You probably know a lot of the same shit it's bitching about, ya, you know about monsanto and soil fertility

Indeed.

What I want to know is how to Sobel without a deus ex chimera of John Carmack and Gabe Newell shorting valve and tanking the stock.

I certainly appreciate what Daemon is trying to do in pointing out just how possible all of this is even with 2006 technology. It's true, all of this is, on the surface, technologically possible (even if in some cases, maybe not realistically viable). Why has technocratic hactivism not saved us yet then? Here, you might want to look through my kaleidoscope. I immediately take issue with Daemon's assumptions about intelligence. I think it doesn't take much more than a simple look around at the tech-broligarchy to see that one's ability to program or manage a start up does not have any baring on one's intelligence in other fields. Sobel's BBC-Sherlockian supernatural intellect enabled powers of foresight should immediately ring alarm bells when porting this novel to reality.

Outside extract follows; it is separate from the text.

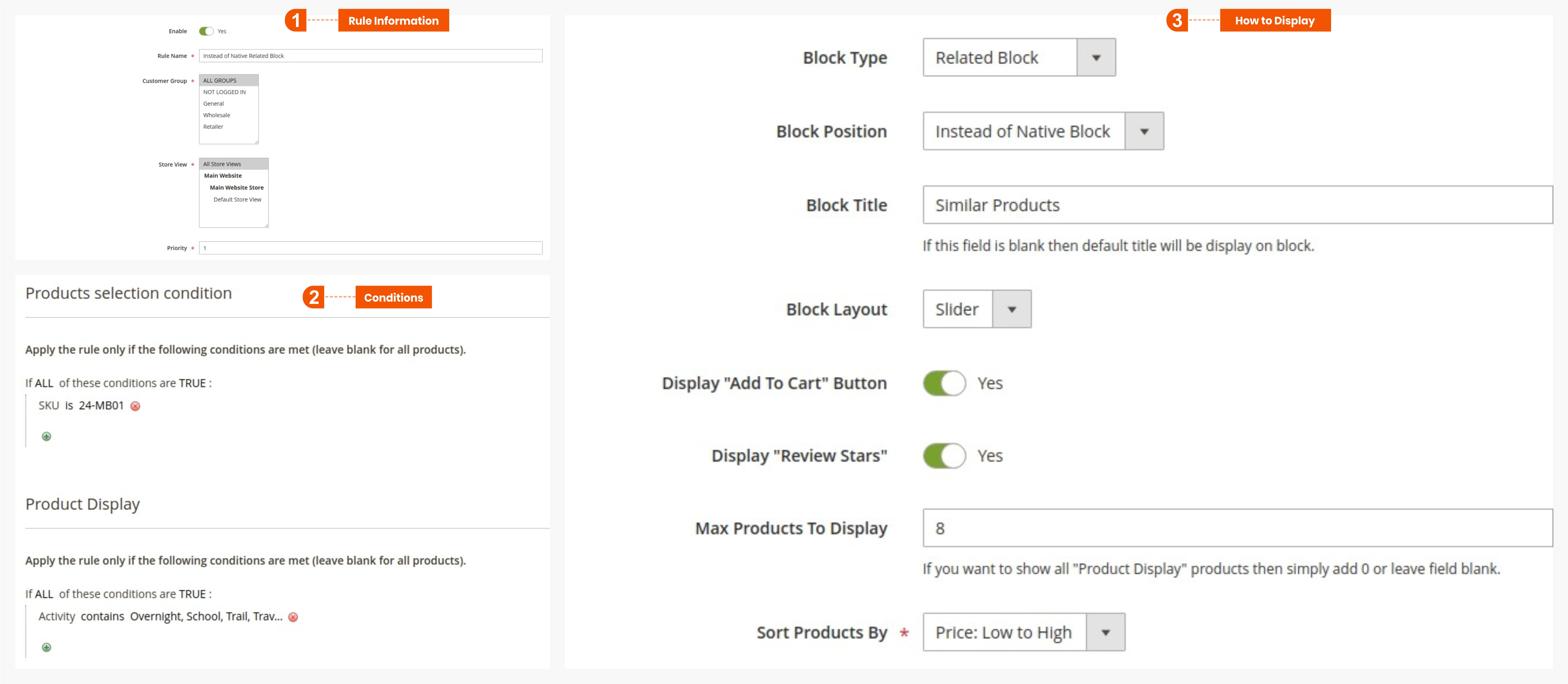Click the ALL aggregator in SKU conditions
This screenshot has width=1568, height=684.
44,383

The boring Marxist take here would be to point out that the people with the time and resources to undertake this scale of project are also necessarily going to be those people who benefit from the present state of things, and therefore have no reason to meaningfully challenge that state. If your plan hinges on "step one, become a billionaire", well that sounds like a pretty shitty plan. What's particularly sad about this is that it's the exact same pattern of everyone who seeks the accumulation of power. Almost no one self-identifies as a pure Machiavellian, who wants power for power's own sake. Of course, everyone who has sought the accumulation of power has justified it by saying to herself "I'm gonna change the system from the inside, man". And of course, no one has ever done this, because it's the system that changes your insides. It rearranges your guts, in other word's you're fucked! It's funny that you say marx is patched, but you immediately run into a problem any baby Marxist could explain.

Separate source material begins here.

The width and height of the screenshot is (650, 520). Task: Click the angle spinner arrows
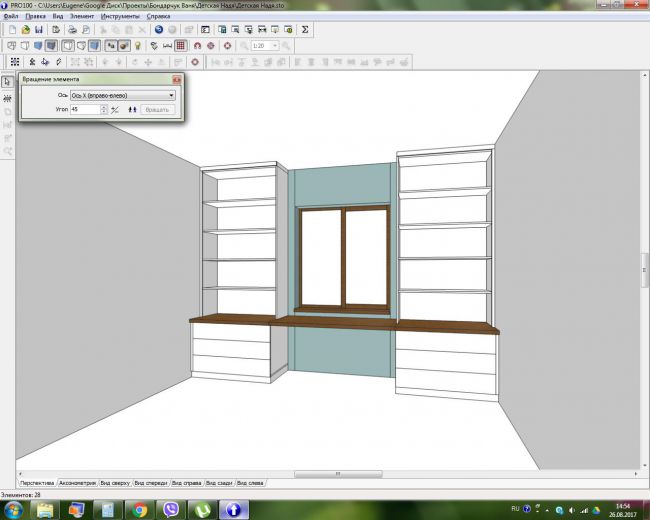coord(104,109)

If, as n1x once claimed, "It is the hacker, not the proletarian, who is the revolutionary subject of the future", then why did hacktivism die after achieving precisely nothing? I'm no cybersecurity expert, I'm sure you know more than I do, but just looking in from the outside, it seems to me like the era where cybersecurity was lax enough that random anons could deface the FBI homepage is long gone; and that modern cyberattacks are at a level of complexity only accessible to well funded groups backed by nations and/or megacorps, or else revolving around ransomware. It seems that the hacktivist too, is a cancelled future.

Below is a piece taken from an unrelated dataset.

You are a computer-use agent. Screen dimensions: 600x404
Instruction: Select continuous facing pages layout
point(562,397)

I'm being reductive here, the Daemon is more than just hacktivism. For someone who is so critical of Marx and Marxists (rightly so), is the Daemon not in part just digital leninist vanguardism? The same boring and ineffectual "organising" and "leadership" of the party, with a different coat of paint? This doesn't work, this hasn't worked, this will continue not working. Ah but this time we'll do cicada tier ops to find the le smartest and coolest guys! It'll be good this time! This view is highly optimistic. But listen, I'm very open to the possibility that you know something I don't. It's completely possible I'm missing something here. If you want to let me know, you know where to find me. Or at least you know where to find where to find me.